"Nous invitons les entreprises à recourir le plus possible au télétravail". Le tweet du ministre délégué aux Transports, Jean-Baptiste Djebbari, n'a pas pour raison la pandémie de Covid-19, comme ce fut le cas à de multiples reprises ces derniers mois avec une telle demande, mais une grève de la RATP. Le mouvement, qui aura lieu vendredi, va très fortement perturber le réseau, a prévenu l'entreprise publique dans ses prévisions publiées mercredi.
Huit lignes de métro (2, 3 bis, 5, 7 bis, 8, 10, 11 et 12) seront fermées et six autres (3, 4, 6, 7, 9 et 13) ne seront ouvertes qu'aux heures de pointe (6h30-9 h 30 ; 16h30-19h30), avec une circulation allant d'un train sur deux à un train sur quatre. Seules les lignes 1 et 14, automatiques, fonctionneront normalement. La RATP déconseille d'y avoir recours en raison des "risques de saturation". Aussi touchés, les RER A et B ne circuleront qu'entre 6h30 et 20h30, avec seulement un train sur deux aux heures de pointe et un sur trois en heures creuses. Même désagréments pour les tramways, dont la fréquence moyenne sera réduite à un train sur trois. Et les bus, en moyenne deux sur trois, mais "avec des variations selon les secteurs et pouvant aller jusqu'à la fermeture de quelques lignes".
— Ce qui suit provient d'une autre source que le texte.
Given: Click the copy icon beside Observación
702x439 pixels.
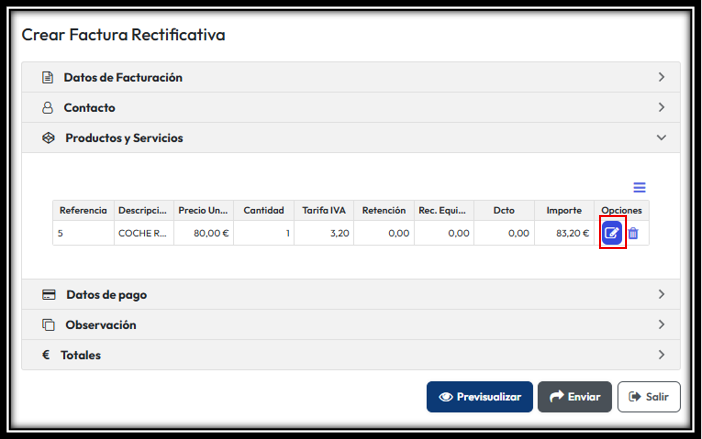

Hausse de salaire jugée insuffisante
Le mouvement de grève, massif, est soutenu par l'ensemble des organisations syndicales représentatives (CGT, FO, UNSA, CFE-CGC) et la quasi-totalité des autres (Solidaires et La Base). Celles-ci s'insurgent contre les propositions de la direction de la RATP, jugées insuffisantes, sur la question d'une hausse de salaire pour les salariés. Dans le cadre des négociations annuelles obligatoires (NAO), la régie des transports parisiens aurait avancé, selon les syndicats, une augmentation de 0,4%.
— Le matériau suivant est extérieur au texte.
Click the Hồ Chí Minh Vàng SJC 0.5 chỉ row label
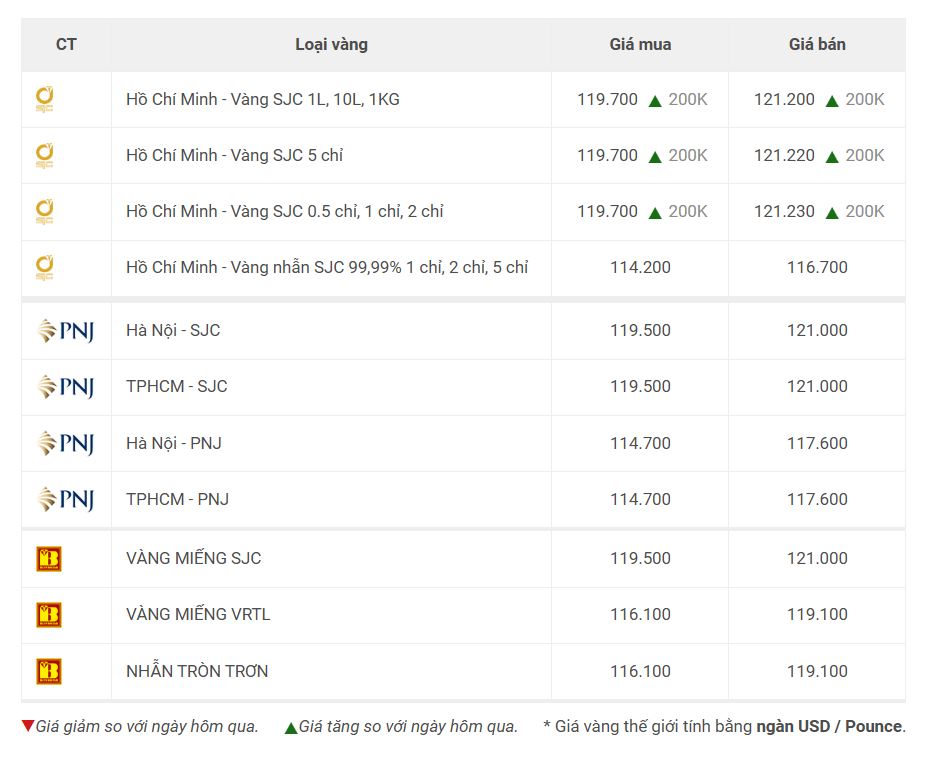Image resolution: width=925 pixels, height=764 pixels. click(285, 211)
"Une provocation", disent-ils, alors que les salariés ont répondu présent tout au long de la pandémie pour assurer la continuité du service. La direction réfute et assure avoir prévu 2,7% d'augmentation : 0,4% de mesures transverses touchant l'ensemble des salariés, mais aussi des augmentations pour l'avancement et l'ancienneté (1,8%), et pour des mesures catégorielles (0,5%). La régie évoque également un intéressement qui "pourrait être supérieur à celui des années précédents". Il était, en moyenne, de 1000 euros net.
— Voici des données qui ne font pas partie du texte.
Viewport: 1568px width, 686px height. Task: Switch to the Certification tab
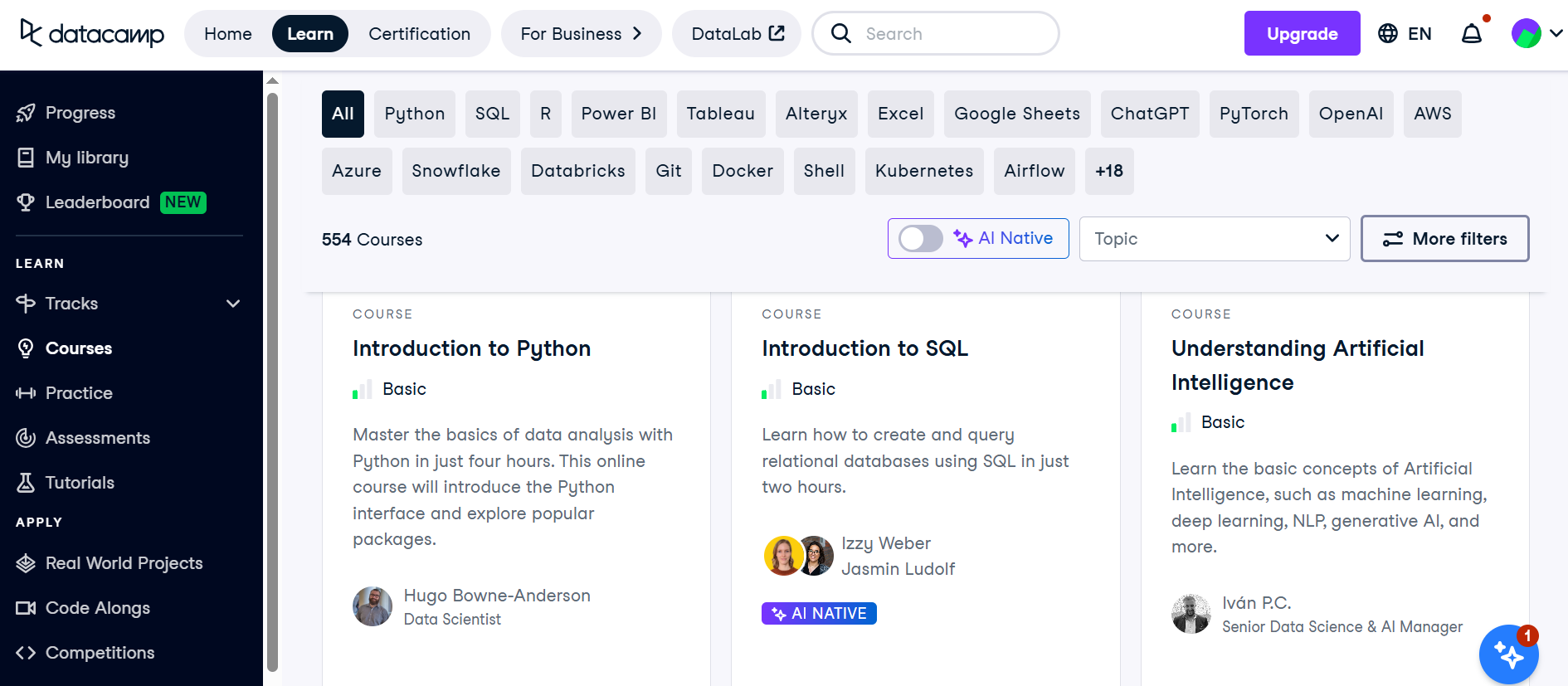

La CGT, le premier syndicat du groupe, demande de son côté 3% de revalorisation annuelle sur les trois prochaines années. De quoi compenser une inflation en hausse et des prix qui "explosent pour les loyers, l'électricité, le gaz, le fioul domestique et les carburants". Une autre réunion de négociation, dans le cadre des NAO, est prévue vendredi matin, jour de grève.